Daniel Leroux : "Le problème n’est pas purement agricole"
Le 13-04-2008 par Arnaud Saint Jean
Spécialiste de l’agriculture et conseiller français pour le commerce extérieur, Daniel Leroux dirige la Kadco - la Kingdom Agricultural Development Company - qui gère quelques 180 000 hectares de terres dans le projet agricole de Toshka. Il nous expose sa vision de crise alimentaire traversée par l’Egypte.
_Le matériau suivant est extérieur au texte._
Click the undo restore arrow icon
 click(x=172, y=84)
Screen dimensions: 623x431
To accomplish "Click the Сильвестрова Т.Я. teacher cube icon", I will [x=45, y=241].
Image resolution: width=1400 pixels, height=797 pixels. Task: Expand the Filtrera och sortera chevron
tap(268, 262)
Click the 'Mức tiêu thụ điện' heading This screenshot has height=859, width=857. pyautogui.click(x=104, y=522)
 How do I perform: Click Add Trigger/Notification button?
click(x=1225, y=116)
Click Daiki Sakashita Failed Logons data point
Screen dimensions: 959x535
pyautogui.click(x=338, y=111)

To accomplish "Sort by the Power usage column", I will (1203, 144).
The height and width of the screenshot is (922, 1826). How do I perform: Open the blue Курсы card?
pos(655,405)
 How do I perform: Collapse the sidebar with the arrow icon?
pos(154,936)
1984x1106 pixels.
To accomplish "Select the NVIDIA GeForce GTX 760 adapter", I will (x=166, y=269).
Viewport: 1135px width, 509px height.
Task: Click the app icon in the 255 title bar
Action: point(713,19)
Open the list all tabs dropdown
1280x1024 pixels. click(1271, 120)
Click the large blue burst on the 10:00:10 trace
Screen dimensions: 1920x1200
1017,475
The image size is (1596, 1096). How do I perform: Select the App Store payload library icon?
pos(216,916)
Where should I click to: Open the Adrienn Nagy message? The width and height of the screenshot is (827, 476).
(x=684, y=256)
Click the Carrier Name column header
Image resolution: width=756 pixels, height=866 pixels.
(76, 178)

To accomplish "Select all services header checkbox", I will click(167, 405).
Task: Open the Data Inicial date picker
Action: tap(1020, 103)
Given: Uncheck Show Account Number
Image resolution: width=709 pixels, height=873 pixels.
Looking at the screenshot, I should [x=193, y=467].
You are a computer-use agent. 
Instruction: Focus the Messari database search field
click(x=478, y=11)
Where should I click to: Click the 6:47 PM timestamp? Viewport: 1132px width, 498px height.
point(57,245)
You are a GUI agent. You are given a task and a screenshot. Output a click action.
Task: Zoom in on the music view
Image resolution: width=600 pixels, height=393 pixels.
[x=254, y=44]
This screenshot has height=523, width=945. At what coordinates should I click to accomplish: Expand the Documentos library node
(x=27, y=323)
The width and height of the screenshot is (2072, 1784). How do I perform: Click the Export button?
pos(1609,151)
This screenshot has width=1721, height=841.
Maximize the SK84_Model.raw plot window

La crise actuelle est-elle seulement due à la hausse des prix sur les cours mondiaux?
Pour l'essentiel, oui. Mais il y a quand même une variable propre à l'Egypte : les subventions. Les subventions de l'état, en fixant un prix relativement bas, ouvrent la porte aux détournements et au marché noir. Les prix ont tellement augmenté sur les marchés mondiaux que, en y revendant par exemple de la farine achetée au prix subventionné, les bénéfices peuvent être multipliés par 4 ou 5! Cela concerne essentiellement la farine, mais le problème touche aussi les engrais.
Pouvez-vous nous donner un ordre d'idée de cette flambée des prix?
Juste un exemple, celui du blé : le prix de la tonne de blé, au départ de Rouen, est passé de 100 dollars en 2006, à 200 dollars en 2007 et enfin à 400 dollars cette année!
Quels facteurs expliquent cette hausse des prix?
J'en relève quatre essentiels. Le premier et le principal - parce qu'il n'est pas conjoncturel, mais risque d'être récurrent – c'est l'émergence de nouveaux pays consommateurs. Imaginez les répercussions, si chaque Chinois augmente de 1 kilo seulement sa consommation de viande par mois! Et justement, la consommation de viande en Chine a augmenté de 150% depuis 2001. Mais ce n'est pas un cas isolé : il y a aussi l'Inde et la Russie, pour ne citer que les plus gros. Un exemple de conséquence directe : l'Argentine sacrifie ses productions de maïs pour du fourrage à destination de son bétail, qu'elle exportera ensuite...
Un autre facteur est celui de l'engouement pour les cultures destinées aux biocarburants. L'année dernière, 20% du maïs américain est sorti du marché alimentaire pour fournir la production du carburant vert. A coté de ça, d'autres facteurs vienne s'ajouter, comme la hausse du prix du carburant, qui alourdit le coût des transports des marchandises. Ou les aléas climatiques : par exemple, l'Australie n'exportera pas de blé cette année, à cause de la sécheresse.
L'Egypte, qui est en situation de dépendance alimentaire, a-t-elle les moyens locaux de contrer la crise?
Le problème de l'Egypte n'est pas purement agricole ; c'est un problème de natalité. Quand la population aura augmenté de 25% dans les prochaines années, est-ce que les terres cultivées auront suivi la tendance? Non.
Tout ce qui peut être fait aujourd'hui, c'est un travail de rentabilisation des cultures existantes. Le Delta, par exemple, pourrait être beaucoup plus productif. Mais les parcelles sont minuscules et les cultures trop fragmentées. Le travail n'est pas mécanisé et l'usage des engrais mal maîtrise. Avec de telles parcelles, l'utilisation d'un tracteur n'est même pas envisageable, puisque pas rentable. Le regroupement des terres en grandes parcelles provoquerait un tollé ; l’organisation n coopératives ne fonctionne pas bien ; il faut donc chercher la solution dans la rentabilisation des terres, en encourageant d’autres techniques, d’autres semences, peut-être.